== Segment start ==

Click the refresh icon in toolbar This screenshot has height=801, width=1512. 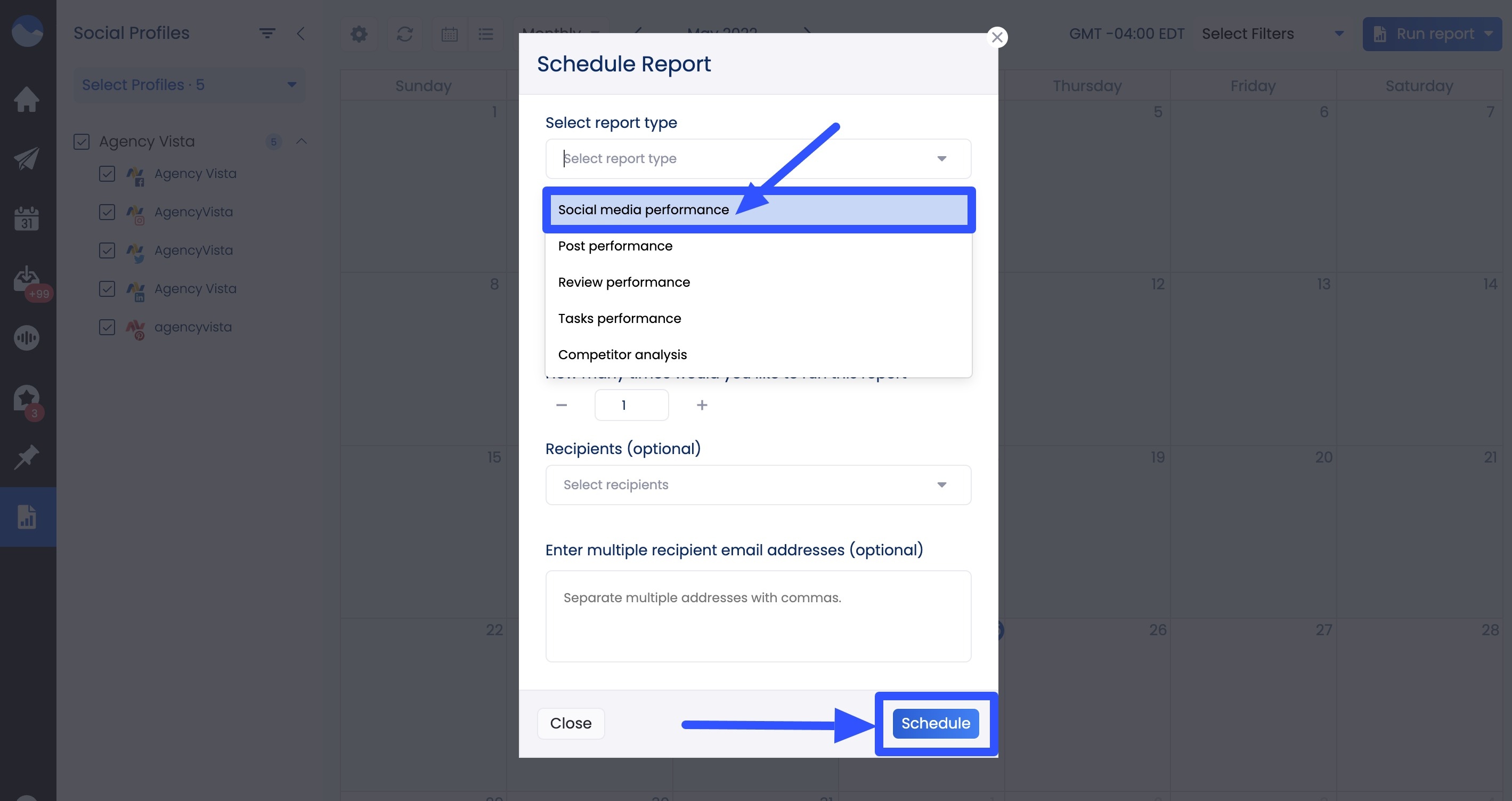404,34
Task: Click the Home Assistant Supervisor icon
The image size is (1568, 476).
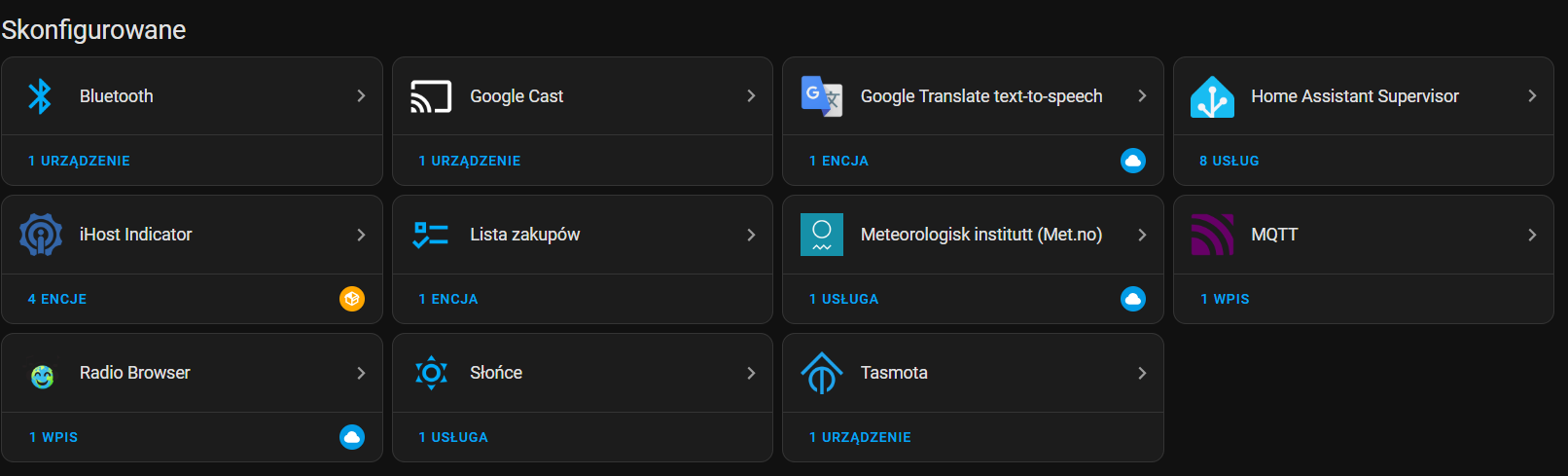Action: pos(1212,96)
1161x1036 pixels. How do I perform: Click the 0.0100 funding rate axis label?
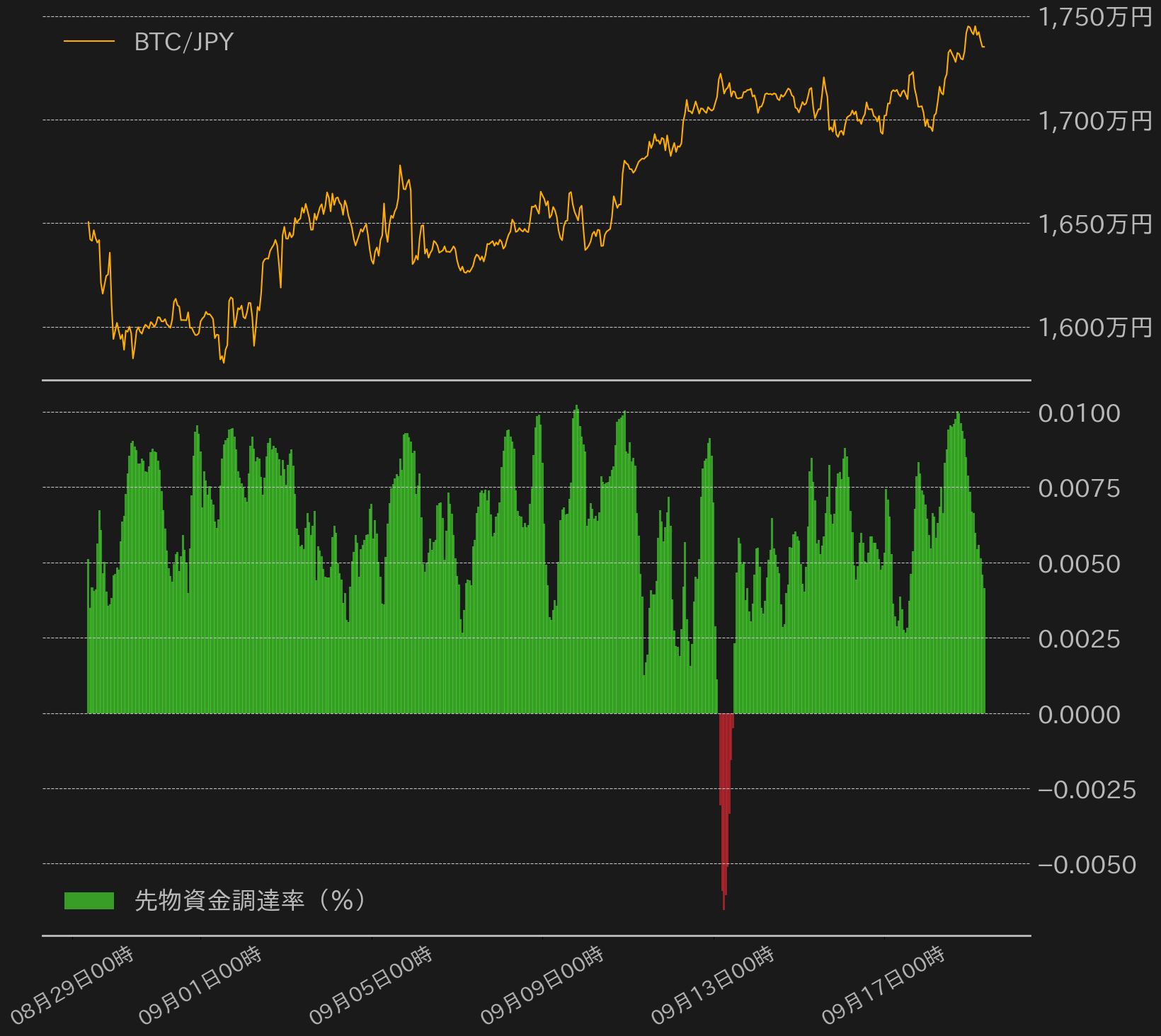tap(1079, 413)
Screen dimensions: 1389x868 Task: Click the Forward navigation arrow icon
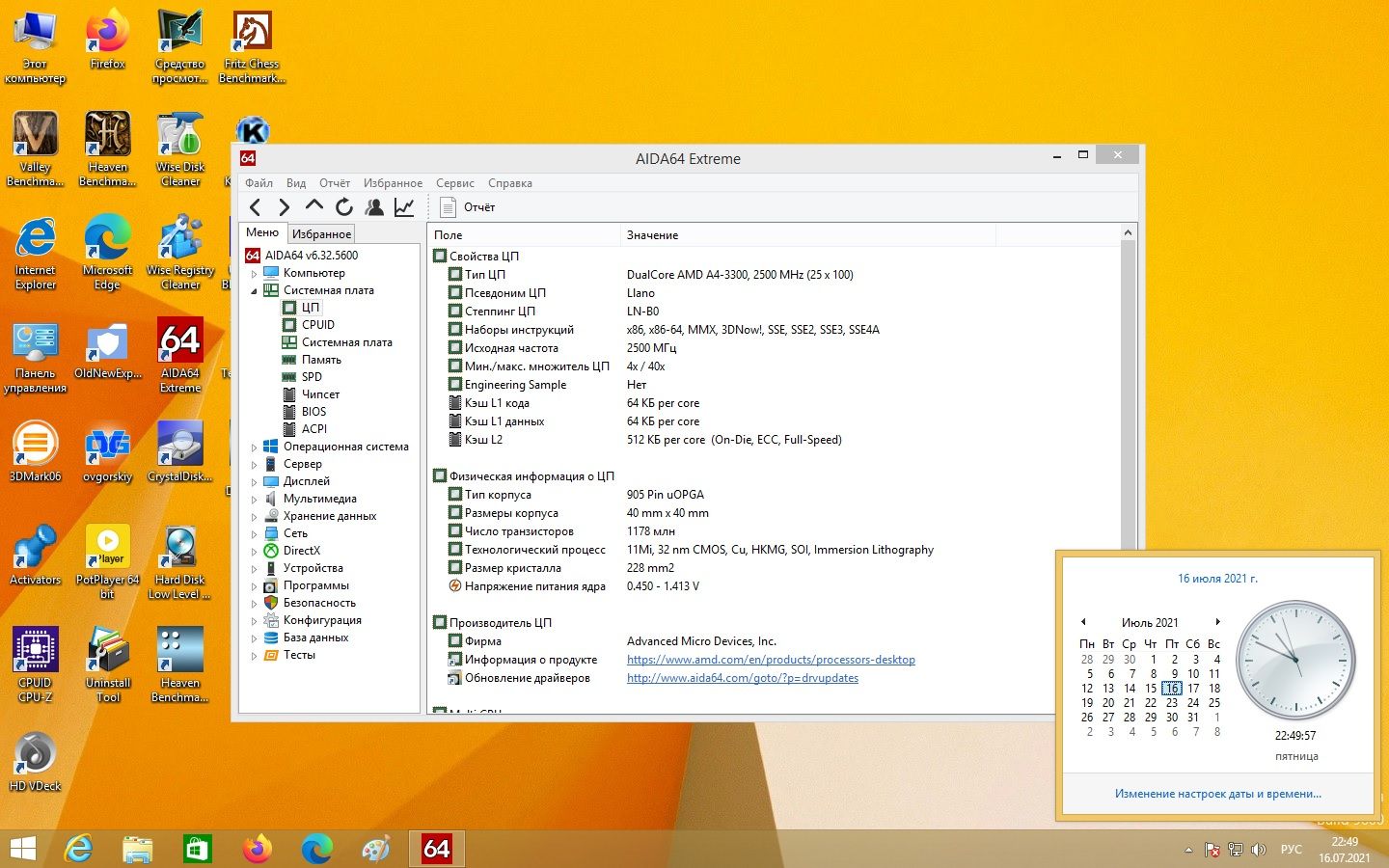coord(284,207)
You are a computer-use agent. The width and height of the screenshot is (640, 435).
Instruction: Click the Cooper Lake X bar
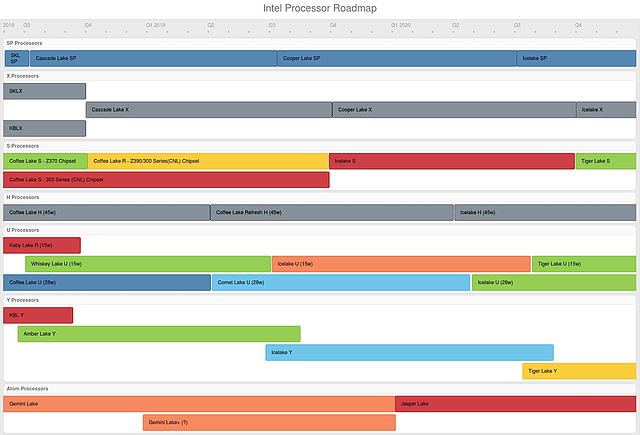[454, 110]
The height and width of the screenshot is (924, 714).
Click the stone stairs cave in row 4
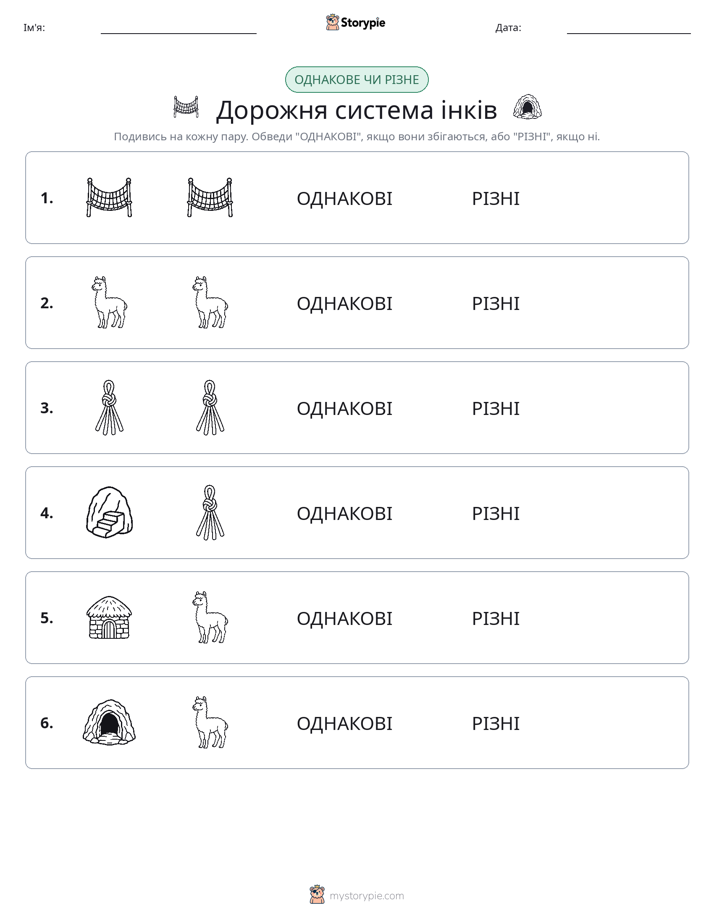(110, 512)
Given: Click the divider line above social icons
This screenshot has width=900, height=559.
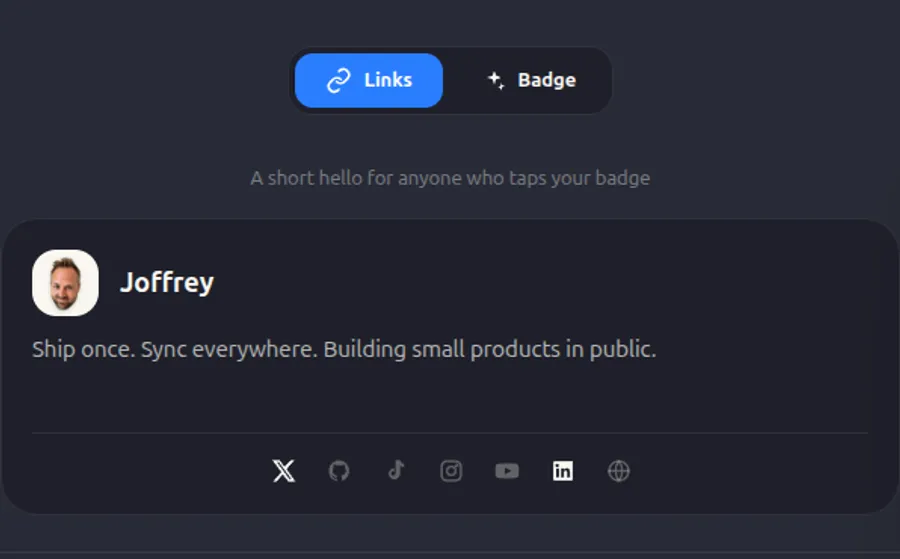Looking at the screenshot, I should (450, 433).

== Segment end ==

### Your objective
Output, exactly and with no pictures, every line from the one that contains "Screen dimensions: 1389x868" through the final line of the entries.

### Output for this exercise
Screen dimensions: 1389x868 Task: Click the Forward navigation arrow icon
coord(284,207)
You are a computer-use agent. The width and height of the screenshot is (640, 435).
Instruction: Click the Cooper Lake X bar
[454, 110]
The height and width of the screenshot is (924, 714).
Click the stone stairs cave in row 4
(110, 512)
Given: Click the divider line above social icons
This screenshot has width=900, height=559.
Looking at the screenshot, I should (450, 433).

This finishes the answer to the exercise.